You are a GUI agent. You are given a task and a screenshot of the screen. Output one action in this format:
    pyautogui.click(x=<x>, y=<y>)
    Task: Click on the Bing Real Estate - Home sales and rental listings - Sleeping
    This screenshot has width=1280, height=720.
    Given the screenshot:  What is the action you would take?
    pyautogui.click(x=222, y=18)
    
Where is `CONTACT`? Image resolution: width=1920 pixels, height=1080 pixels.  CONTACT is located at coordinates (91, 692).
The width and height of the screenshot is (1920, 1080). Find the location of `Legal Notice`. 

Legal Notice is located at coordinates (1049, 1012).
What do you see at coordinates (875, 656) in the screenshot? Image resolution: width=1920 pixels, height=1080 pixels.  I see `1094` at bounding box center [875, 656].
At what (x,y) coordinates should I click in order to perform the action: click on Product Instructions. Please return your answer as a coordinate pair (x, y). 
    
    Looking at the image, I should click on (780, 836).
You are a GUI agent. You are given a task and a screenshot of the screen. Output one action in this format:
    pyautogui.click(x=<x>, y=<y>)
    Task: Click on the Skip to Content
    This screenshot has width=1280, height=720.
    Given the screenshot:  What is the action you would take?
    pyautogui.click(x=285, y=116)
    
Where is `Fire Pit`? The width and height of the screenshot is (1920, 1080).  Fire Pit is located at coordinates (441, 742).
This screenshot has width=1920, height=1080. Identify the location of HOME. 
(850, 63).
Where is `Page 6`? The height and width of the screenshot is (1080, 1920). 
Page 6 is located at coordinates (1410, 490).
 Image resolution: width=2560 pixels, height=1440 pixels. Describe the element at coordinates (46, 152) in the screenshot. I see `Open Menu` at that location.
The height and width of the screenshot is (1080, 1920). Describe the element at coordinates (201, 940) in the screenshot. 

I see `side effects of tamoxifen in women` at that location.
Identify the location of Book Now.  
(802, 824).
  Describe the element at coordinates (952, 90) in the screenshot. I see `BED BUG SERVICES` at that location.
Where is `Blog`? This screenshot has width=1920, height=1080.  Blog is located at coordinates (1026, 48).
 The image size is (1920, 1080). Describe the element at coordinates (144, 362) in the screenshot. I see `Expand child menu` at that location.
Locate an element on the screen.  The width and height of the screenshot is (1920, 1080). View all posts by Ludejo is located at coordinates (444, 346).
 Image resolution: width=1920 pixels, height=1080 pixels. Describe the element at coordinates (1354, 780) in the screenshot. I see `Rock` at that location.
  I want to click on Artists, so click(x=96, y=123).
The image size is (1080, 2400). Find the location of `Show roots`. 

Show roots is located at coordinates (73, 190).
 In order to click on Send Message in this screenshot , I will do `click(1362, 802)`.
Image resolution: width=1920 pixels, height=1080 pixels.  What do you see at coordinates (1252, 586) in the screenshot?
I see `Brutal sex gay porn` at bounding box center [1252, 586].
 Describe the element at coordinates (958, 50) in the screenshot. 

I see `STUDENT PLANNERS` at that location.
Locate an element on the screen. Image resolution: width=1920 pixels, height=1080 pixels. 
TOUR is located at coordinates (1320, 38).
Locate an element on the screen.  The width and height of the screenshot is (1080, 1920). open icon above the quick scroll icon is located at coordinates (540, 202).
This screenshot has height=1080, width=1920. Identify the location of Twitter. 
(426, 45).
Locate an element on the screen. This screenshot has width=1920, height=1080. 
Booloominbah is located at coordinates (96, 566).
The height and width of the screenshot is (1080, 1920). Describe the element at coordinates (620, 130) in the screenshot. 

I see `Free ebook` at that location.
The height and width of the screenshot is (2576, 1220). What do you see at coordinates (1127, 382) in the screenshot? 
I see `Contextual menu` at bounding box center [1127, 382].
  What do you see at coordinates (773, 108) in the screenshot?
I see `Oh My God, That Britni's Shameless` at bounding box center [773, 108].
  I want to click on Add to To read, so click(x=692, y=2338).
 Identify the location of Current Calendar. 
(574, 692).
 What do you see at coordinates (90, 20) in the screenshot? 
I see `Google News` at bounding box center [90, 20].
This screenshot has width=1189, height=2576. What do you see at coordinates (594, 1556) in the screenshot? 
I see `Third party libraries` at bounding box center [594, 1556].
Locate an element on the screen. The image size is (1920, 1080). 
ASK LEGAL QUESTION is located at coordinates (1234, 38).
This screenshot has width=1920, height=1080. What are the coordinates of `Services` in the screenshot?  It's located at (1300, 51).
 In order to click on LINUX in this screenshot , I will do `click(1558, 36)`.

- - - -

EXERCISE REQUIREMENTS
Copy out the records word for word, from the line containing "I want to click on Add" down to the line containing "ASK LEGAL QUESTION", with both of those lines included.

REPLY
  I want to click on Add to To read, so click(x=692, y=2338).
 Identify the location of Current Calendar. 
(574, 692).
 What do you see at coordinates (90, 20) in the screenshot? 
I see `Google News` at bounding box center [90, 20].
This screenshot has width=1189, height=2576. What do you see at coordinates (594, 1556) in the screenshot? 
I see `Third party libraries` at bounding box center [594, 1556].
Locate an element on the screen. The image size is (1920, 1080). 
ASK LEGAL QUESTION is located at coordinates (1234, 38).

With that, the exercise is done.